Records provided:
# # # # # # #
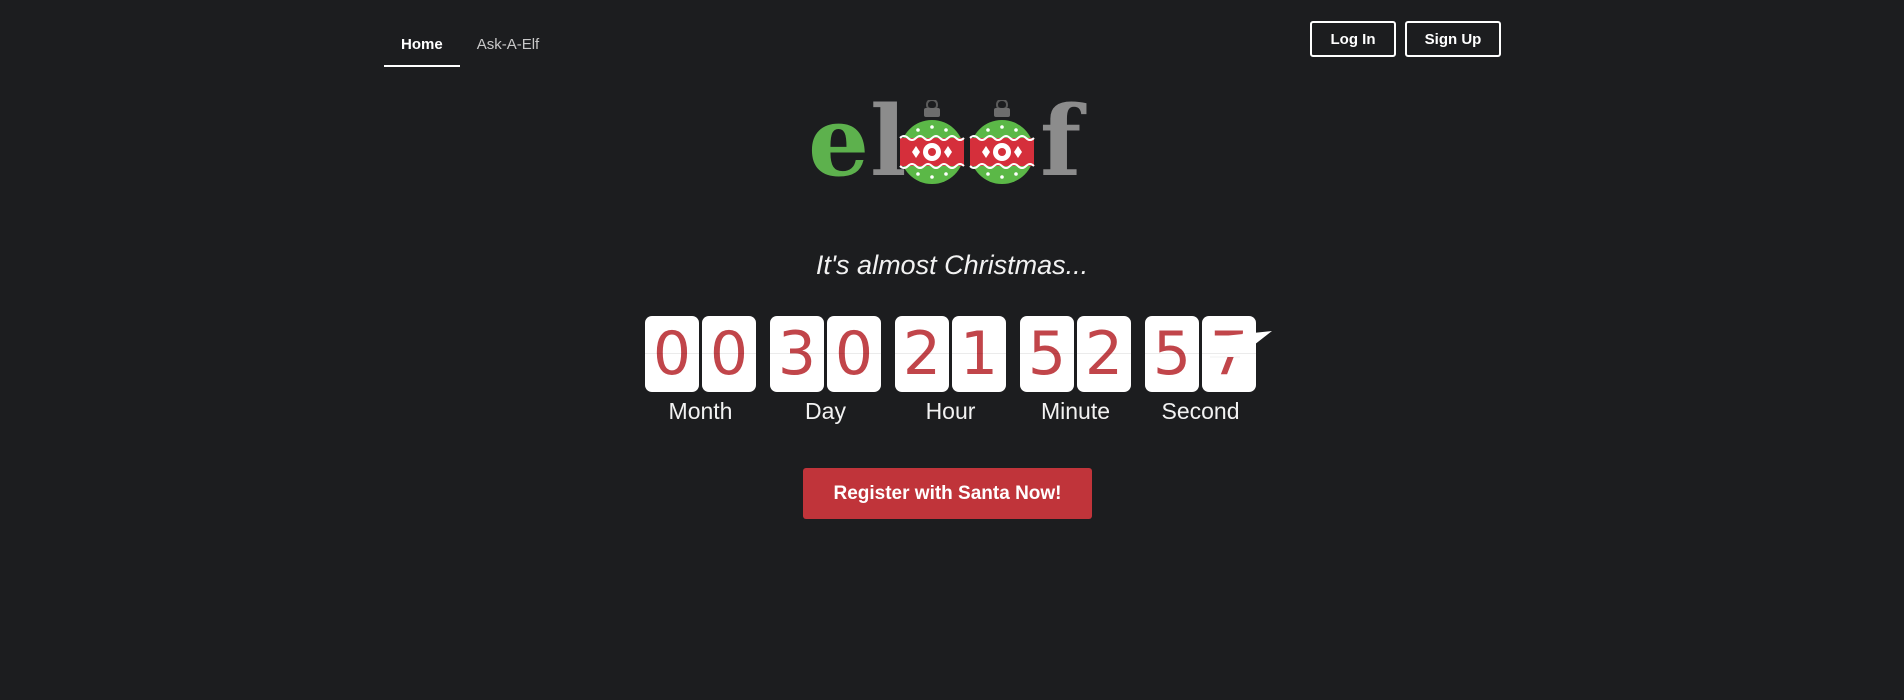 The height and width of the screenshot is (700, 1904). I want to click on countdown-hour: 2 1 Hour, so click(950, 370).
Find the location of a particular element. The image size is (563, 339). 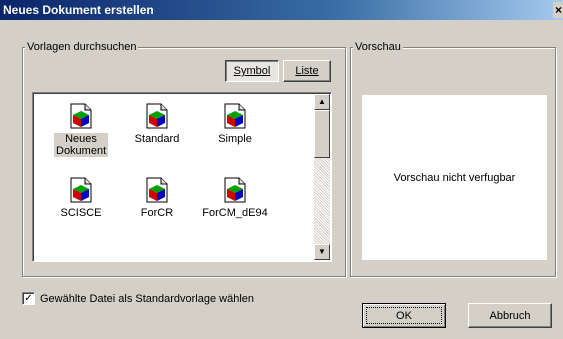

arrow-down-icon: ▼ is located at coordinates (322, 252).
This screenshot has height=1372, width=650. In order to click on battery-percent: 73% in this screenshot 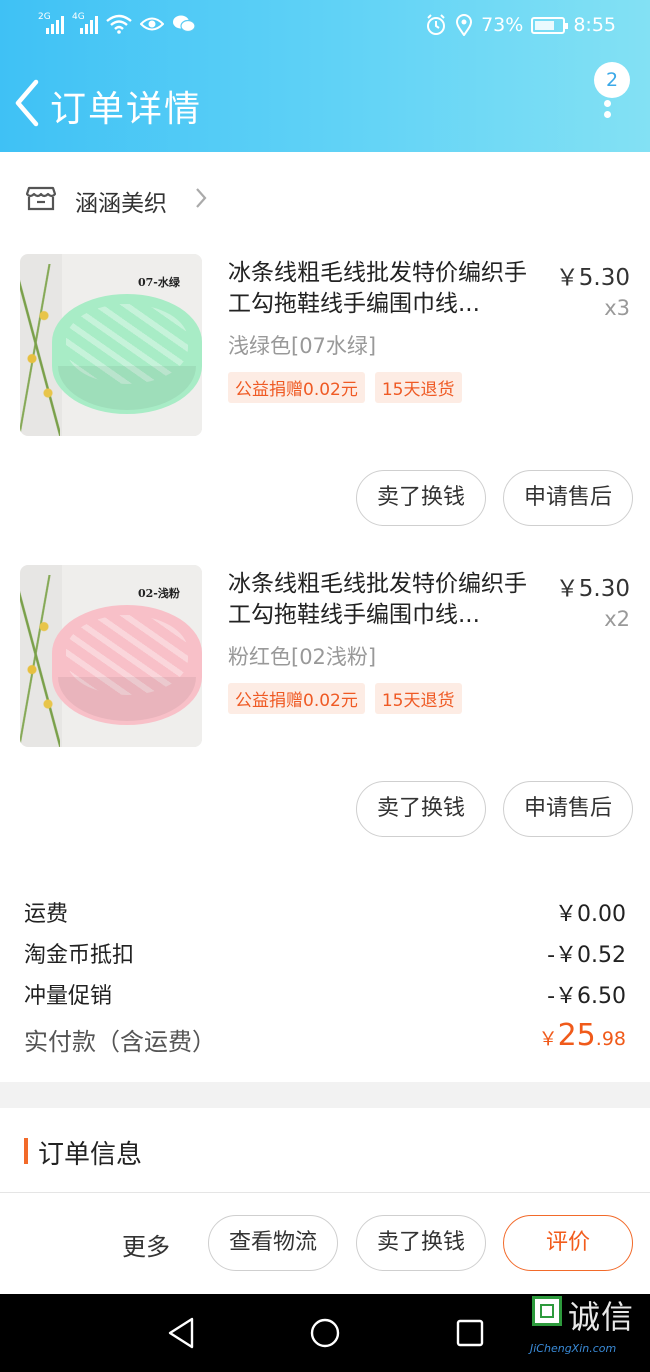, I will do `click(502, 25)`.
# # # # # # #
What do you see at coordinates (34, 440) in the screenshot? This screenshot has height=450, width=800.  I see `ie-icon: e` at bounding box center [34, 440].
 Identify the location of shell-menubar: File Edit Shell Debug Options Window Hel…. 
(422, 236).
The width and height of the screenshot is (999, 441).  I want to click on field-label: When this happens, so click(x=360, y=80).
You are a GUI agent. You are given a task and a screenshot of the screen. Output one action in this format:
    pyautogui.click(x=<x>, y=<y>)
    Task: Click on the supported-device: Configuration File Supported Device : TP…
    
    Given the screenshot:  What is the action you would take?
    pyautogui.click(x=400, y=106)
# # # # # # #
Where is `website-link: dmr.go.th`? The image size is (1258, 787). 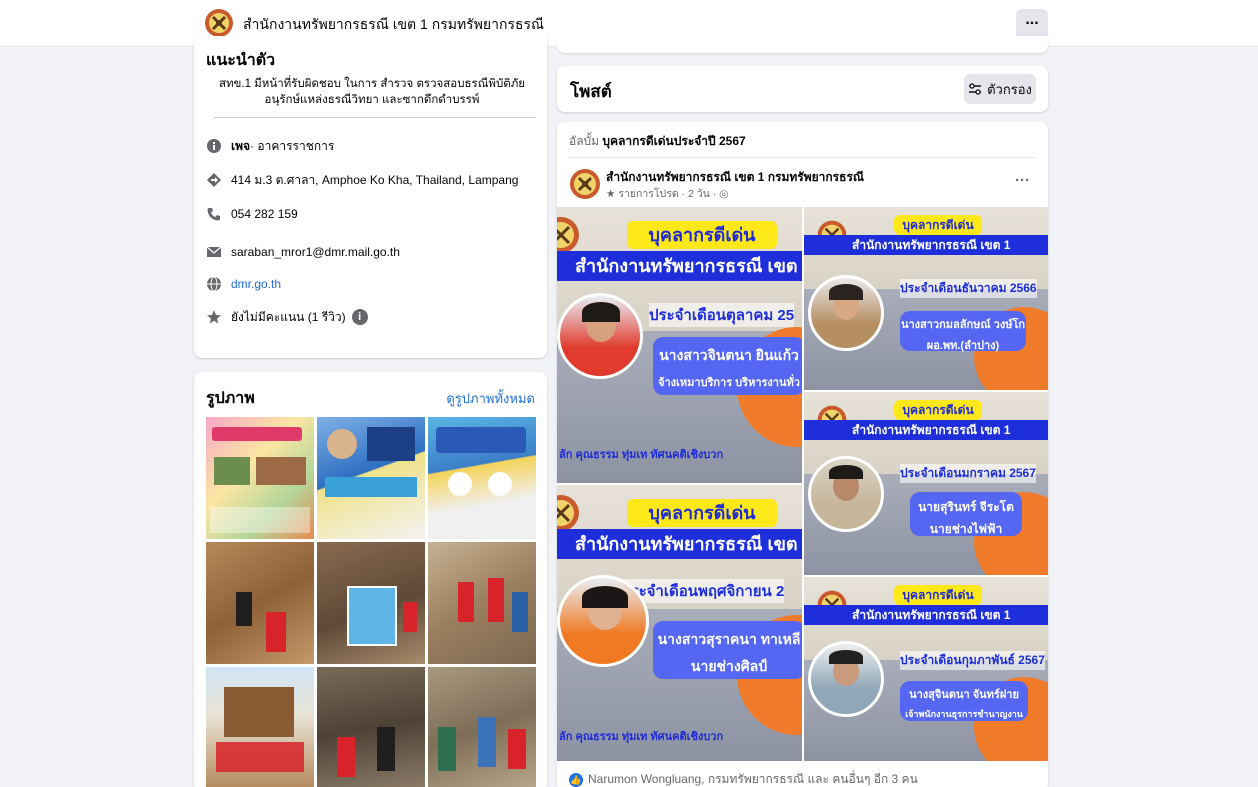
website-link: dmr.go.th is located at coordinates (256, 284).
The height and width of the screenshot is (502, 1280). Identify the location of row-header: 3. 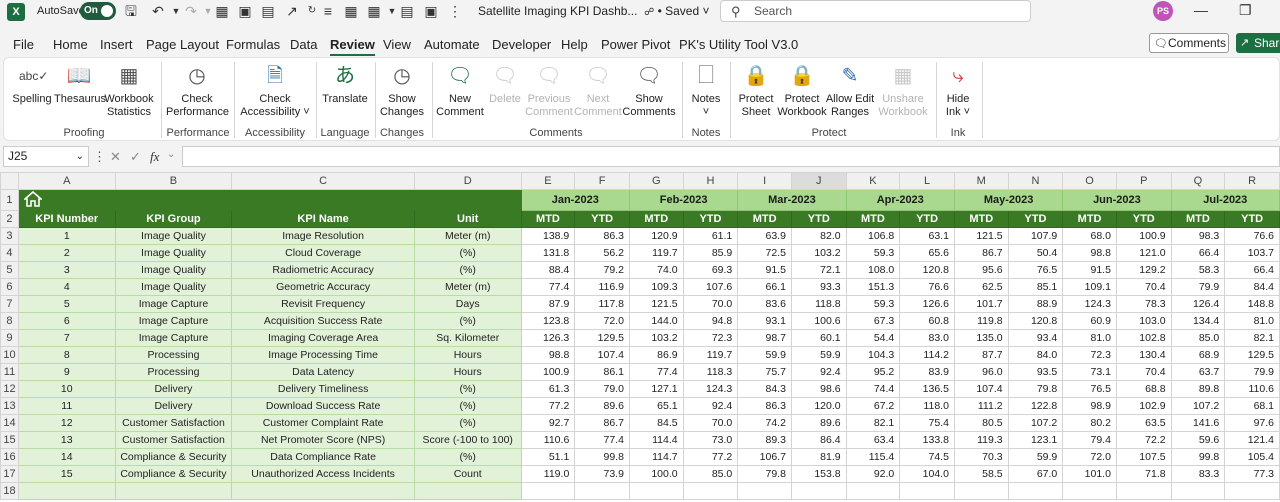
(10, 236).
# # # # # # #
Print the records above again without any changes, beginning at the line that contains "What do you" and stopping after the line that contains "The width and".

What do you see at coordinates (34, 440) in the screenshot? This screenshot has height=450, width=800.  I see `ie-icon: e` at bounding box center [34, 440].
 Identify the location of shell-menubar: File Edit Shell Debug Options Window Hel…. 
(422, 236).
The width and height of the screenshot is (999, 441).  I want to click on field-label: When this happens, so click(x=360, y=80).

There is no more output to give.